Start at the line containing "Twitter (1105, 1042)" and transcribe every line exactly through the end of the records below, and only those lines.

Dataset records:
**********

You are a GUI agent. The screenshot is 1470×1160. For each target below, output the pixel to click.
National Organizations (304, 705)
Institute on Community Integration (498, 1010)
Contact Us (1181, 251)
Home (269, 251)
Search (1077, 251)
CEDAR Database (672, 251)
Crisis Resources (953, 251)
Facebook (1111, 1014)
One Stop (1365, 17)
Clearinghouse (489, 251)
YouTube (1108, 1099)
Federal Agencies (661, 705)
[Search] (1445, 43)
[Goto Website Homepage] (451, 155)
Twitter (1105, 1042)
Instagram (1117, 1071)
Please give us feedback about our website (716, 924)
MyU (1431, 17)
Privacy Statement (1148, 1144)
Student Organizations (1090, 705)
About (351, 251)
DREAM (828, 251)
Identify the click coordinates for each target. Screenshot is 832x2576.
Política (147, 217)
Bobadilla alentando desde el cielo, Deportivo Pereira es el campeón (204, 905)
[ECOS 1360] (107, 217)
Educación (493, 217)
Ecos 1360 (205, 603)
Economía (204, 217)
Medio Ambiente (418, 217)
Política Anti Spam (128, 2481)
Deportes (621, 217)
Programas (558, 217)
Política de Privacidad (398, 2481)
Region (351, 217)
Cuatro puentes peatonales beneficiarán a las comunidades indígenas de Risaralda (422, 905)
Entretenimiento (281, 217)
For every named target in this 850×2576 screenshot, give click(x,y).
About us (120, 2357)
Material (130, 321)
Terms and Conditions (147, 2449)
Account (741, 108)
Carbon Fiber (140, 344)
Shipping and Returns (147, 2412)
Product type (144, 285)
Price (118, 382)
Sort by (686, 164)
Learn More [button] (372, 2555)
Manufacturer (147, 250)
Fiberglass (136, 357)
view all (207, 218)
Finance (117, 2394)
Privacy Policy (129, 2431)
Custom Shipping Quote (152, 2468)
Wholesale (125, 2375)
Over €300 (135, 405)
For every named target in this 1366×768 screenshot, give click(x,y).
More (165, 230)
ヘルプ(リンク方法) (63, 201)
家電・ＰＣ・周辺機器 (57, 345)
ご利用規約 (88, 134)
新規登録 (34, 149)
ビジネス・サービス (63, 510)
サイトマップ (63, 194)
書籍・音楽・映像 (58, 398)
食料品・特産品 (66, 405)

**********

● **RESULT**:
Twitter (1105, 1042)
Instagram (1117, 1071)
Please give us feedback about our website (716, 924)
MyU (1431, 17)
Privacy Statement (1148, 1144)
Student Organizations (1090, 705)
About (351, 251)
DREAM (828, 251)
Identify the click coordinates for each target. Screenshot is 832x2576.
Política (147, 217)
Bobadilla alentando desde el cielo, Deportivo Pereira es el campeón (204, 905)
[ECOS 1360] (107, 217)
Educación (493, 217)
Ecos 1360 (205, 603)
Economía (204, 217)
Medio Ambiente (418, 217)
Política Anti Spam (128, 2481)
Deportes (621, 217)
Programas (558, 217)
Política de Privacidad (398, 2481)
Region (351, 217)
Cuatro puentes peatonales beneficiarán a las comunidades indígenas de Risaralda (422, 905)
Entretenimiento (281, 217)
For every named target in this 850×2576 screenshot, give click(x,y).
About us (120, 2357)
Material (130, 321)
Terms and Conditions (147, 2449)
Account (741, 108)
Carbon Fiber (140, 344)
Shipping and Returns (147, 2412)
Product type (144, 285)
Price (118, 382)
Sort by (686, 164)
Learn More [button] (372, 2555)
Manufacturer (147, 250)
Fiberglass (136, 357)
view all (207, 218)
Finance (117, 2394)
Privacy Policy (129, 2431)
Custom Shipping Quote (152, 2468)
Wholesale (125, 2375)
Over €300 (135, 405)
For every named target in this 1366×768 screenshot, give click(x,y).
More (165, 230)
ヘルプ(リンク方法) (63, 201)
家電・ＰＣ・周辺機器 (57, 345)
ご利用規約 (88, 134)
新規登録 (34, 149)
ビジネス・サービス (63, 510)
サイトマップ (63, 194)
書籍・音楽・映像 (58, 398)
食料品・特産品 (66, 405)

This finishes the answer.